April 15 Hobhouse dines with Byron, then leaves the next morning for Paris.

Augusta Leigh gives birth to a daughter. The child is named Medora after Byron's famous heroine in the Corsair.

April 16 Murray publishes the "Ode."
April 25 Byron receives a formal invitation to visit Seaham from Sir Ralph Milbanke, Annabella's father.
May Thomas Moore returns to London, and he and Byron frequent Edmund Kean's theatre.
May 7 Byron and Moore see Kean as Iago in Othello.
Early May Byron sends Augusta 3000 to settle her husband's debts.
May 14 Byron begins Lara.
May 18 Byron and Hobhouse dine at Lady Jersey's in a party of around 100.
May 19 Byron, Hobhouse, and Moore see Kean act Iago again.
May 25 Byron and Moore take a private box to see Kean.
May 26 Byron sends Kean 50 guineas as a token of his esteem.
June 11 Webster, having returned from the Continent, takes Byron to Lady Sitwell's where Byron first sees his cousin, Mrs. Wilmot.

Byron composes "She walks in Beauty" in Wilmot's honor.

June 14 Byron completes Lara.
June 17 Byron finally responds to the love-stricken letters of Henrietta D'Ussieres.

Eventually he agrees to meet her, and they talk for half an hour.

June 18 Byron writes Augusta that he had seen her friend Lady Charlotte Leveson Gower at Earl Grey's.

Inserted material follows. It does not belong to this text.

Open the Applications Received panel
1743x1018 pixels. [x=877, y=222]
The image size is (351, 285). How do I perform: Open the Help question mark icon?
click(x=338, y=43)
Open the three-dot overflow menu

After the meeting, Byron considers seeking a reconciliation with Lord Carlisle.

June 26 Lady Caroline Lamb's antics continue.

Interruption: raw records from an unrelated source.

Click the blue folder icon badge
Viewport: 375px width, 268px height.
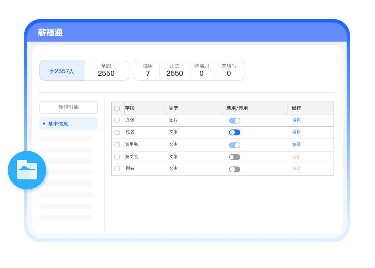click(27, 171)
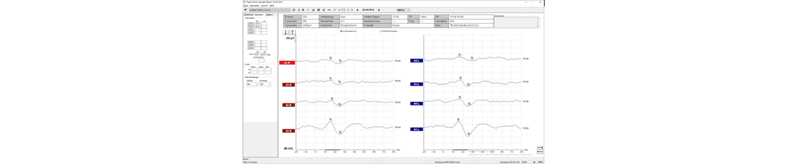Click the P1 latency ms input field
Image resolution: width=787 pixels, height=164 pixels.
(x=257, y=24)
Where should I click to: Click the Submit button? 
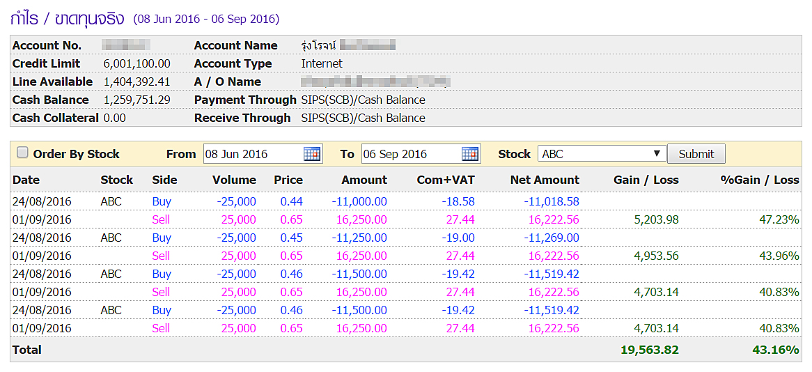point(696,154)
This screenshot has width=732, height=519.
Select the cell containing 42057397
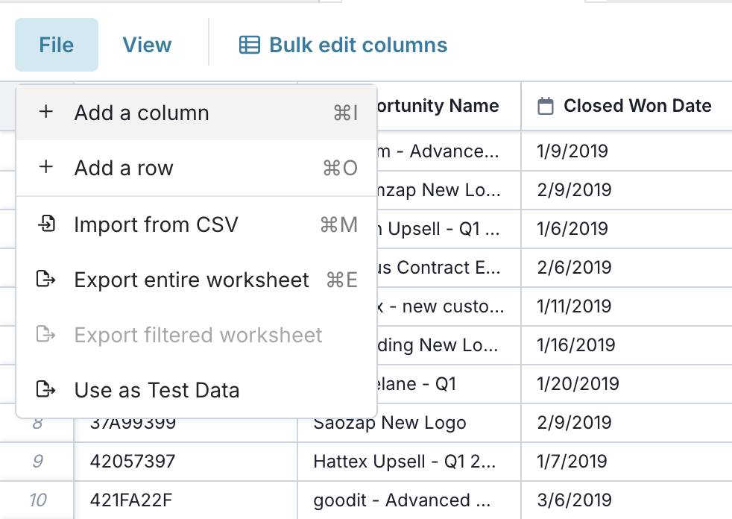coord(186,462)
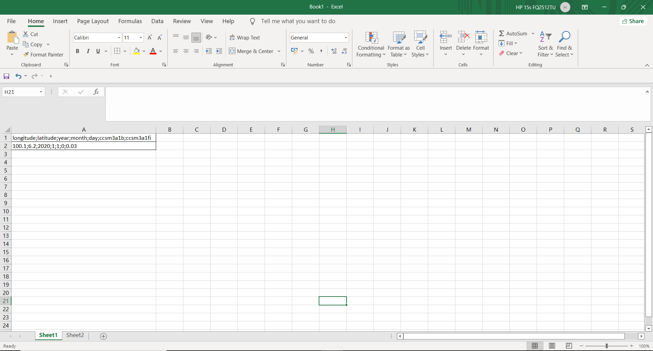Image resolution: width=653 pixels, height=351 pixels.
Task: Select the Format Painter tool
Action: (x=44, y=54)
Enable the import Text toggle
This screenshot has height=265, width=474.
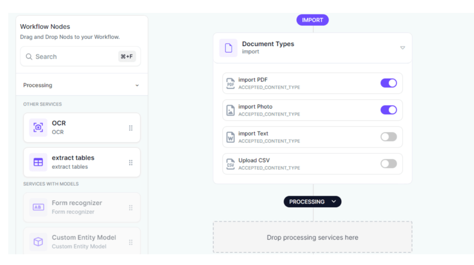tap(388, 137)
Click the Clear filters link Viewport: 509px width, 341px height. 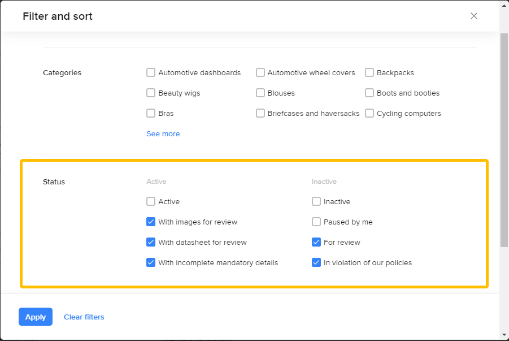(x=84, y=317)
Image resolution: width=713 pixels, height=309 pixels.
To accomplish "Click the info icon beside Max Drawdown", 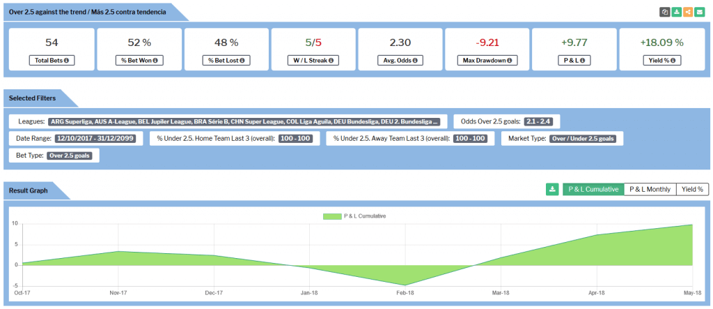I will (509, 61).
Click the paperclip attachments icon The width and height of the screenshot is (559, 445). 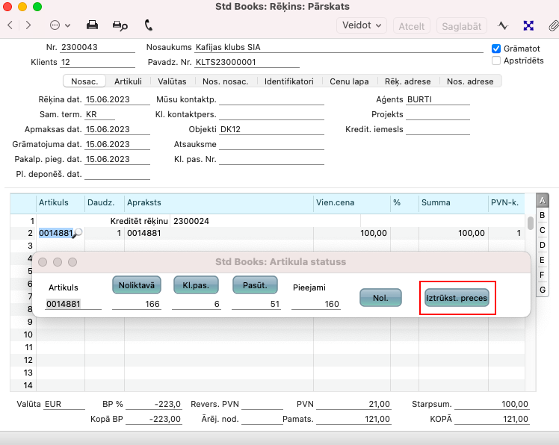(552, 25)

In a letter, Byron complains to Lady Melbourne:

"You talked to me about keeping her out. It is impossible; she comes at all times, at any time, and the moment the door is open in she walks. I can't throw her out of the window: as to getting rid of her, that is rational and probable, but I will not receive her"
(qtd in M 1.458). On one of Caroline's visits, she writes "Remember me!" on the first page of Byron's copy of Vathek provoking Byron to compose the stanzas beginning, "Remember thee, remember thee" under her note.
July 1 Byron, dressed as a monk, and Hobhouse attend the masked ball in honor of the Duke of Wellington at Burlington House.

In his diary Hobhouse estimates that 1700 people were seated for the dinner (M 1.459).

July 2? Harriette Wilson, a well-known courtesan, writes Byron; but their correspondence doesn't really begin until after Byron returns to the Continent.
July 3 Byron leaves for Six Mile Bottom, having been delayed in his visit to Annabella Milbanke by her mother's absence from Kirkby Mallory.
July 6 Byron arrives at Cambridge and dines with Scrope Davies, Kinnaird, and Hobhouse.
July 7- Byron and the others start for London.
July 7- In town for the next week, Byron tries to force the Hansons to act on Claughton's lack of payment for the Newstead estate.

Byron postpones his vacation plans several times hoping for a settlement.

July 13 Byron's month-long lease on Hastings House at the coast begins, but Byron remains in London hoping for a settlement with Claughton.

Until they leave for the seashore, Augusta stays at the London Hotel in Albemarle Street.

July 20 Byron avoids meeting Mary Chaworth by leaving for the coast with Augusta and her children.

Byron finds the three-week vacation pleasant, visiting with Hodgson, Cowell, and George Anson Byron.

? Murray publishes Lara (anonymously) in a joint volume with Samuel Rogers' Jacqueline.
August 1 Still at Hastings, Byron receives a cryptic letter from Annabella in which she acknowledges an "imperfect" attachment to him.
August 11 Byron returns to London, to settle the Claughton suit. He again misses seeing Mary Chaworth, as she had let Hastings House after him.

Hobhouse reports that Murray has sold 6000 copies of the Lara volume.

August 20 Byron signs the paperwork to terminate Claughton's contract.

Of the 28,000 earnest money paid in, Claughton gave up all but 3000 and returned the property to Byron.

Byron, Augusta, and the Leigh children travel to Newstead.

Unknown to Byron, Mary Chaworth has a nervous breakdown while at Hastings.

Byron continues his correspondence with Annabella Milbanke, while Augusta tries to arrange a marriage for him with Lady Charlotte Leveson Gower.

? Byron accepts 700 from Murray for the copyright of Lara, marking the first time Byron ever accepted copyright fees for his own use.
September 9 Byron posts a marriage proposal to Annabella Milbanke.
September 19 Byron receives Annabella's acceptance.